There should be a way to encrypt things when the server is off and then have a Killswitch for situations like this. Idk if it’d be overkill in this case thougj
Luks is a thing. No reason it can’t be done on the server though things like patching won’t be automated.
Kill switch is well, not as easy. But possible.
That said. The government would just lampoon you in the media as some child porn hoster or whatever they want and taint the jury pool. And probably charge you with obstruction and a host of other things if you didn’t decrypt the server.
There is case law where refusing a description password isn’t covered by the 4th or 5th amendment so they could just Guantanamo your ass as pressure.
TL:DR - there’s no established case law that protects you from withholding the encryption key from government and there’s conflicting rulings in the current US districts. In some places you can be held indefinitely. Unsure what occurs if you can’t remember the key though.
- Step 1: Don’t host in the USA
- Step 2: Don’t host in a USA puppet ally
Probably good advice but not exactly relevant. The person was hosting a server in their house and got raided for unrelated reasons and all their electronics were seized. Had they hosted in a data center or at least had off premises back ups, this wouldn’t have happened.
I thought one of the points of the fediverse was to not be centralized in data centers that are more easily controlled. It’s supposedly supposed to be easy and relatively cheap to spin up your own instance on your own hardware. Just outsourcing to a data center I think goes against what the fediverse promised.
Like anything, it’s a trade off. The fact that you can do whatever you want is the good thing. As long as everyone isn’t in the same datacenter, it’s fine. There’s datacenters all over the planet.
If you’re self hosting, you can mitigate the risks by having some kind of contingency plan though. Just having backups in another location would have made it possible to get back up after the interruption. Now, this instance is probably just screwed.
Data centers aren’t inherently bad and neither is self hosting. But there’s different risks that need to be planned for.
If you’re self hosting, you can mitigate the risks by having some kind of contingency plan
Like a degaussing loop hidden in the door frame?
Just having backups in another location would have made it possible to get back up after the interruption
Oh.
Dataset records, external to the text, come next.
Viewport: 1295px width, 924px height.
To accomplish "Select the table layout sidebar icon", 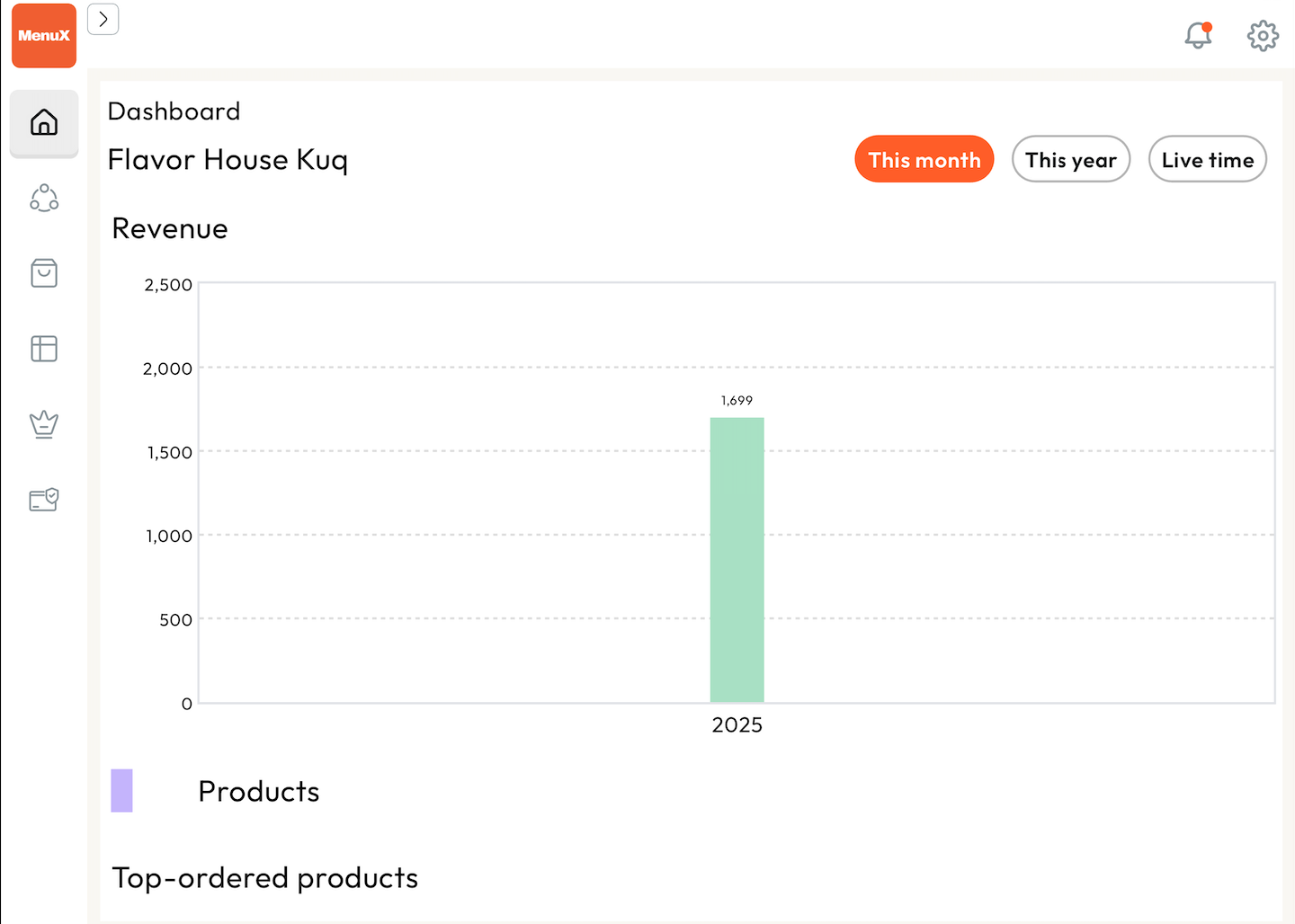I will click(44, 349).
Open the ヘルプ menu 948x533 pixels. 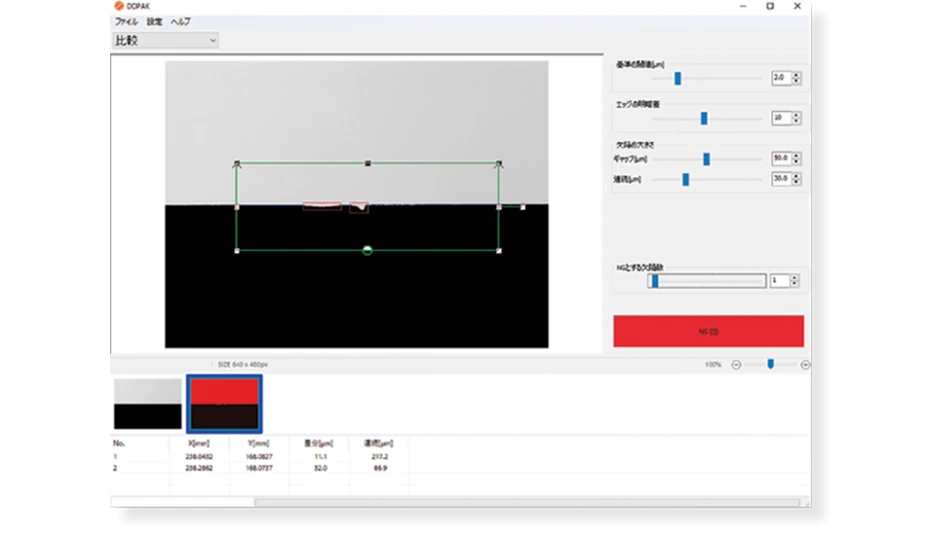(x=180, y=21)
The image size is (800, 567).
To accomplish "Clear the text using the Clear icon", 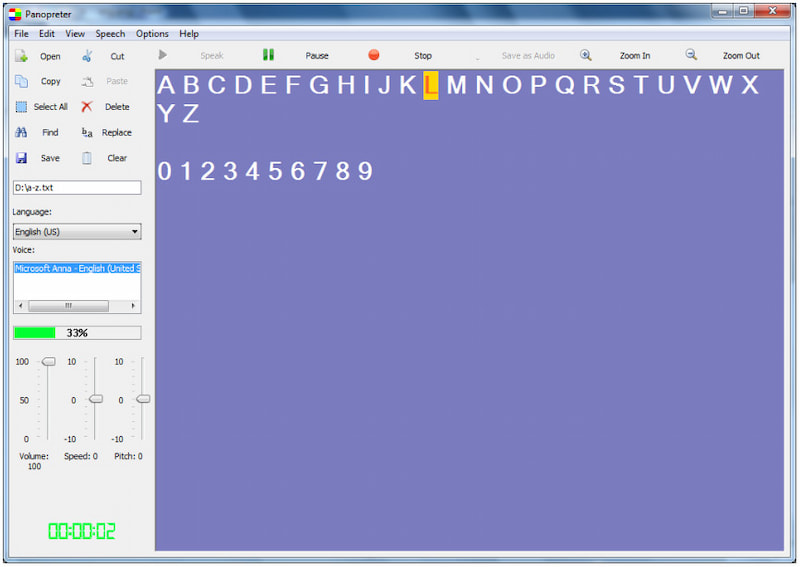I will click(x=87, y=158).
Not that kind of contingency plan
Is there anything instance owners can do? Are there things you can do with your server to get better security for your users (and yourself)
The US again continuing to flex its muscles that it truly does own and control half the world, as it so affectionately reminds us daily.
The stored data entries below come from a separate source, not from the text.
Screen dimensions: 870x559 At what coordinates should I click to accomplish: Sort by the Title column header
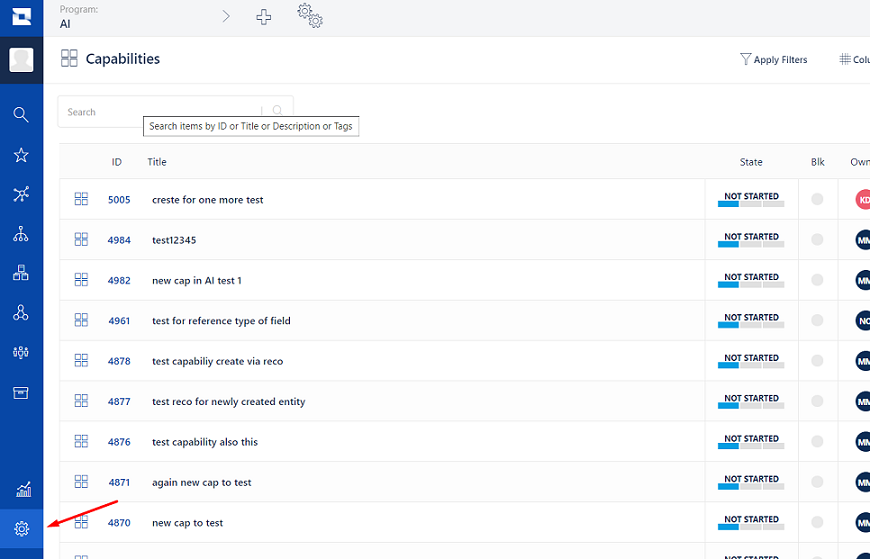pyautogui.click(x=157, y=162)
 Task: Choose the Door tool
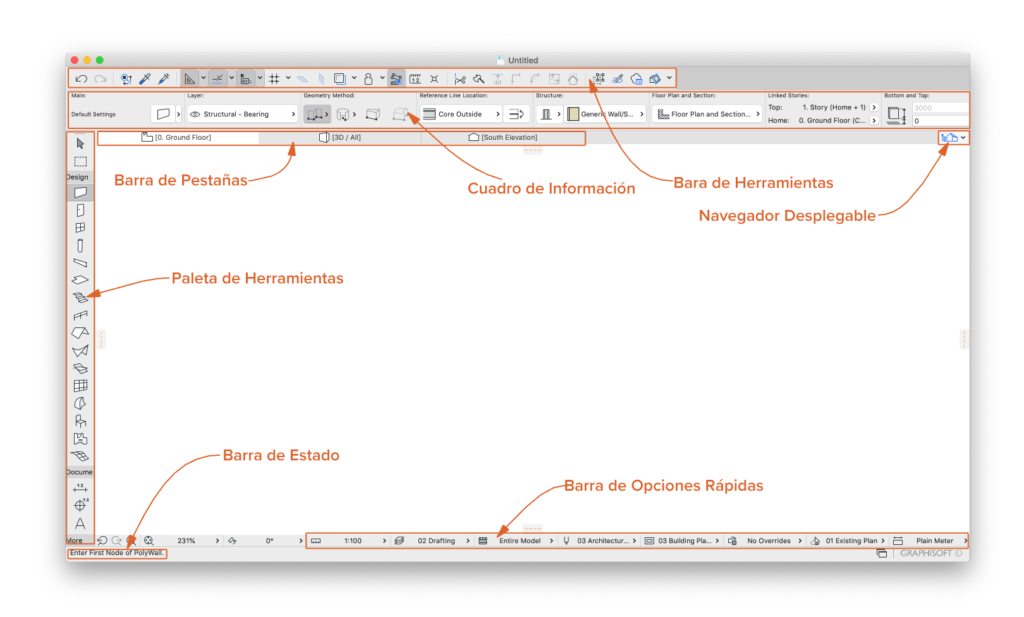[80, 210]

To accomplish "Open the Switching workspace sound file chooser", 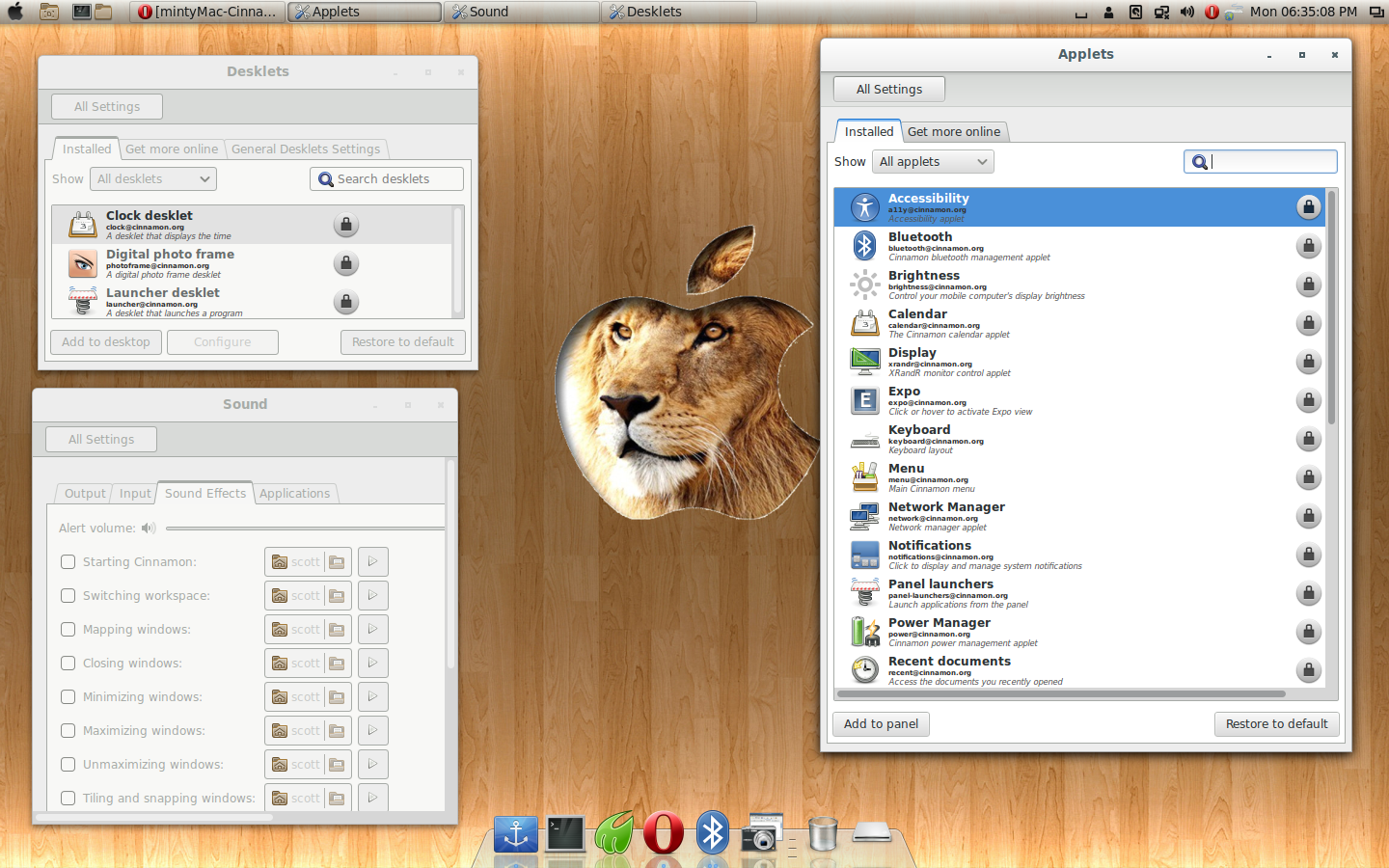I will coord(307,596).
It is absolutely hysterical how bad authoritarianism has engulfed all modern governments. This isn’t remotely a left vs right thing or a US thing, almost all modern governments have become this way.
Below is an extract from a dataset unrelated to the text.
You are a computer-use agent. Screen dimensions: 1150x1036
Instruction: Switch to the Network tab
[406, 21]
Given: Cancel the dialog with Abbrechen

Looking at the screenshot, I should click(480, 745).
The person referenced in the article was raided for completely unrelated charges. It just happened they took the server and backups as part of the raid. Had they hosted off-site or kept the backups off-site, the damage would have been minimal. This article brings up a good point, but it’s not the nefariousness that the title implies.
Cops took what wasn’t needed and haven’t returned it (that we know of).
I’d say that’s about as nefarious as it gets.
How do we know it wasn’t needed? What were the charges?
Any time they take all electronics, there’s bound to be something there that wasn’t needed. It’s overly broad.
Yeah, because humans can’t just pick up a drive and instantly read every single thing on it. The cops have no idea how many pieces of storage you have or how you organize your files.
How do you know that it was? Were you involved in this case enough to know something the rest of us dont? Or are you just a bystander playing devil’s advocate?
EDIT: since I apparently cant reply to your comment below, you cant just claim that the hardware was involved in a crime by “just asking questions” then accuse me of “stirring up shit” after calling you out on making unsubstantiated claims. If you make a claim it is YOUR job to defend that claim. Not everyone elses’ job to disprove your assertion.
-
I’m not the person you can’t reply to below.
-
I was literally just asking. If the warrant was in relation to a charge that they were hosting CSAM, then yes the seizure of the server would be appropriate.
-
Were you involved in this case enough to know something the rest of us dont?
I could say the same to you. Trying to research it literally only surfaces what the admins of the instance have said. As far as I could tell, they didn’t publish anything concerning what was in the warrant, or any specifics of what crime was being investigated. The most they’ve said is that it’s related to a protest.
Beyond that, it’s basically just standard procedure to seize all or most computers and drives on a warrant since they can’t possibly know exactly which ones do and don’t contain evidence in advance.
So yeah, I’d would say it’s entirely reasonable to question the person calling it “as nefarious as it gets” for more information
Executing a warrant is as nefarious as it gets?